The settings menu of Alan Wake 2 has a long list of options for performance tuning, but there will be a ton of drama around the forced upscaling. Yup, you can't render at native. There's only options for "DLSS" and "FSR"—nothing else. Both upscalers come with the option to render at native resolution, but will still use the image enhancement techniques of the upscaler. Not sure why Remedy made such a choice—it will just antagonize players. What makes things worse is that the sharpening filter that's part of both upscalers is disabled, but can be enabled manually with a config file edit. Still, we want native, just as an option, even if it comes with a performance hit. The good thing is that you can enable this in settings manually, by changing m_eSSAAMethod to 0 or 1. During gaming, even with DLAA enabled, and Motion Blur and Film Grain disabled, I noticed that at sub-4K resolutions the game looks quite blurry, like there was a hidden upscaler at work. I played with all the settings options—no improvement. After digging through the config file I noticed that there's several important settings that aren't exposed in the settings menu, no idea why. Once I set m_bVignette, m_bDepthOfField and m_bLensDistortion to "false," the game suddenly looked much clearer. If you plan on playing Alan Wake 2 definitely make those INI tweaks manually. You can also change the field of view here (m_fFieldOfViewMultiplier). I found the default too narrow and prefer to play with a setting of 1.3.

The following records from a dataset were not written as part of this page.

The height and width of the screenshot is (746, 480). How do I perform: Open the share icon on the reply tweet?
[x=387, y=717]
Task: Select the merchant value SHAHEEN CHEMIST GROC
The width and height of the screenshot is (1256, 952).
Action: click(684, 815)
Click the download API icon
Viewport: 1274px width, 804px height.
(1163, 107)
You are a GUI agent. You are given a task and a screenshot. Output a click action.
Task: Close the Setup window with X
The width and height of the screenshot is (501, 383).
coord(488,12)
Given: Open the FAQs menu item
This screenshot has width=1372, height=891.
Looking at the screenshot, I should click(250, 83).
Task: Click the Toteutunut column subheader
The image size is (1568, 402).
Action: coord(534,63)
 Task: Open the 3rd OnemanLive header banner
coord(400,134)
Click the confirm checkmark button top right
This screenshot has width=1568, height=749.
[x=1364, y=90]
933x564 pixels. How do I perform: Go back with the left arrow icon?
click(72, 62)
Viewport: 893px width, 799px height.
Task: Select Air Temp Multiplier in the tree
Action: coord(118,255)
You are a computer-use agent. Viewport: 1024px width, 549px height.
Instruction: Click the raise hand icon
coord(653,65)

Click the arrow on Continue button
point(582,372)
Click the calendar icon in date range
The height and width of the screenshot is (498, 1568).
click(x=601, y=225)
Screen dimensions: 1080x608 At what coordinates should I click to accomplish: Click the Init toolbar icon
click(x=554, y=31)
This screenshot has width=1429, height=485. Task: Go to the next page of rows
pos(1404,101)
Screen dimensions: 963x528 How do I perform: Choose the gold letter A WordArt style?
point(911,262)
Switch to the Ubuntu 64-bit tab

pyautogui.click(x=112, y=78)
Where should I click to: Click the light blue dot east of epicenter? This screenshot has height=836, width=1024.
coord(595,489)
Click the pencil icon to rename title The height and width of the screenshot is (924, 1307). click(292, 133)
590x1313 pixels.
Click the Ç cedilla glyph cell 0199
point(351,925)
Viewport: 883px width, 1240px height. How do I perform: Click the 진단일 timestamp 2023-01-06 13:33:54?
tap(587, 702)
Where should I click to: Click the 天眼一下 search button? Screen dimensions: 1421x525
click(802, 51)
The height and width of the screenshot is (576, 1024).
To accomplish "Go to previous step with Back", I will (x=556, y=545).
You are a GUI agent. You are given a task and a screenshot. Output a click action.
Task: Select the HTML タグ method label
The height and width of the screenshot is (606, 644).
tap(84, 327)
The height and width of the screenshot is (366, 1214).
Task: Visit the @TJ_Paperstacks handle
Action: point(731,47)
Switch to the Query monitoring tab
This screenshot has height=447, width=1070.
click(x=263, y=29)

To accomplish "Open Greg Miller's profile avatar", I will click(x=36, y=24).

Hardware requirements of the game are pretty crazy—similar to other titles that we saw this year. In order to reach 60 FPS at 1080p with highest settings you need a RTX 4060 Ti, RX 7700 XT or faster, and that's with RT disabled. Got a 1440p monitor? Then you need a RX 6900 XT, RX 7800 XT or RTX 4070. 4K60? That won't be easy. Only NVIDIA's GeForce RTX 4090 can achieve more than 60 FPS. AMD's best, the Radeon RX 7900 XTX reaches only 54 FPS—and that's without ray tracing. Once we've turned on ray tracing, performance suffers even more, making upscaling a requirement for all but the most powerful cards. But wait, there's more. Alan Wake 2 supports Path Tracing, too, which comes with another brutal performance hit. Without upscaling, at 1080p, the RTX 4090 only get 83 FPS, 60 FPS at 1440p, 32 FPS at 4K.
The performance scaling is pretty good though. You can roughly double the FPS just with settings. As mentioned before there's support for DLSS and FSR, too, which can further boost performance. DLSS Frame Generation can provide an additional boost, unfortunately there is no support for FSR 3 Frame Generation. Thanks to good work from the map designers, the game still looks good at lowest settings, because many of the story-telling effects are hand-crafted and optimized to work well, even at lower quality settings.
Depending on the settings, VRAM requirements range from "not so bad" at lower resolutions, hovering around 6-14 GB, to "you need a 16 GB+ card," if you're playing at 4K with settings maxed. Do note that cards that are VRAM limited in a certain setting/resolution also don't have the horsepower to achieve good FPS anyway, so it's not that big of a deal. If you enable DLSS/FSR upscaling, your game will render at a lower resolution, which will reduce the VRAM requirements at the same time.